* Source

What are the correct settings to aggressively throttle background tabs in Firefox?

Years ago I stumbled on this post explaining various about:config settings in firefox for throttling background (and foreground) tabs, but I could never make sense of their meaning. It is unclear, for example, what the units of each of these options are (seconds, milliseconds?) and whether or not increasing the value will throttle tabs more or throttle them less.


Specifically, let's take a super-aggressive throttling policy: I want to make it so background tabs are granted only 1ms of execution time every 30 minutes. I want this policy to go into effect 1ms after the tab is no longer in the forground. That is to say, tabs should never exceed 0.00% CPU usage for a period of 30 minutes after I leave a tab in the background.

What should the values for these firefox settings be to achieve this aggressive throttling behaviour?

2 Answers 2


tabs should never exceed 0.00% CPU usage for a period of 30 minutes after I leave a tab in the background.

This is achieveable by setting the following entries in about:config

dom.min_background_timeout_value 1,800,000
dom.min_tracking_background_timeout_value 1,800,000
dom.timeout.throttling_delay 1

According to the "Inactive tabs" section of the mozilla documentation on window.setTimeout:

To reduce the load (and associated battery usage) from background tabs, timeouts are throttled to firing no more often than once per second (1,000 ms) in inactive tabs.

Firefox implements this behavior since version 5 (see bug 633421, the 1000ms constant can be tweaked through the dom.min_background_timeout_value preference). Chrome implements this behavior since version 11 (crbug.com/66078).

Firefox for Android uses a timeout value of 15 minutes for background tabs since bug 736602 in Firefox 14, and background tabs can also be unloaded entirely.

So the default value of dom.min_background_timeout_value on firefox is 15 minutes (actually set to 900,000 as the unit is ms), which makes sense for a device trying to preserve battery and scarce RAM/CPU resources. Doubling that value to achieve 30 minutes = 1,800,000.

Note that there's a distinct entry in about:config for throttling tracking scripts (dom.min_tracking_background_timeout_value) that should also be increased to the same value of 1,800,000 ms.

By default, tabs aren't throttled when they're immediately no longer in the foreground. So we set dom.timeout.throttling_delay to 1 ms to begin throttling tabs almost immediately once they're no longer in the foreground.

I don't know what most of those other about:config entries do. The budget ones are particularly confounding, and further clarification is welcomed.

  • This's interesting. I think this should be put on preferences so Normal average user know.. like option super battery save, medium, or normal. that would help the battery life of laptop May 23, 2021 at 4:16

For more complex workloads than the simple "throttle all timers a lot": namely, letting timers run more frequently if they are short, there is also a timer budgeting mechanism in Firefox. This budgeting mechanism only allows timers to run if there is a 'budget' for it, which is decreased by the amount of time timers in a given tab spend running, and increased by a slow regeneration. When it is negative, the timer is blocked from running. Note that the timer appears to be per-tab: it is strongly implied by the feature ratonale that tabs which are "polite" with their timers are rewarded, and tabs that aren't get punished.

* Given material
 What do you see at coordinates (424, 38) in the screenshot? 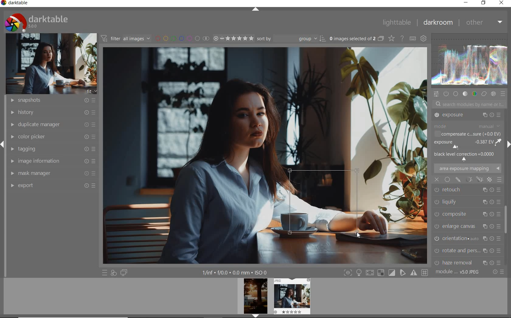
I see `SHOW GLOBAL PREFERENCE` at bounding box center [424, 38].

* Complete the following
1/ Summarize the text on throttling background tabs in Firefox in two sentences.
2/ Answer these questions from the Firefox throttling text:
(a) What value does the answer give for dom.timeout.throttling_delay?
(b) Since which version has Chrome throttled timeouts in inactive tabs?
(c) What happens to a timer when the budget is negative?
3/ Edit the Firefox throttling text from "To reduce the" to "minutes = 1,800,000.", swapping "background tabs" for "hidden tabs".

* Solutions by task
1/ The question asks which about:config values would make Firefox throttle background tabs so they use no CPU for 30 minutes after being left in the background. One answer sets dom.min_background_timeout_value and dom.min_tracking_background_timeout_value to 1,800,000 ms and dom.timeout.throttling_delay to 1 ms, and another describes a timer budgeting mechanism that blocks a tab's timers from running when its budget is negative.

2/
(a) 1 (ms)
(b) Version 11
(c) It is blocked from running.

3/
To reduce the load (and associated battery usage) from hidden tabs, timeouts are throttled to firing no more often than once per second (1,000 ms) in inactive tabs.

Firefox implements this behavior since version 5 (see bug 633421, the 1000ms constant can be tweaked through the dom.min_background_timeout_value preference). Chrome implements this behavior since version 11 (crbug.com/66078).

Firefox for Android uses a timeout value of 15 minutes for hidden tabs since bug 736602 in Firefox 14, and hidden tabs can also be unloaded entirely.

So the default value of dom.min_background_timeout_value on firefox is 15 minutes (actually set to 900,000 as the unit is ms), which makes sense for a device trying to preserve battery and scarce RAM/CPU resources. Doubling that value to achieve 30 minutes = 1,800,000.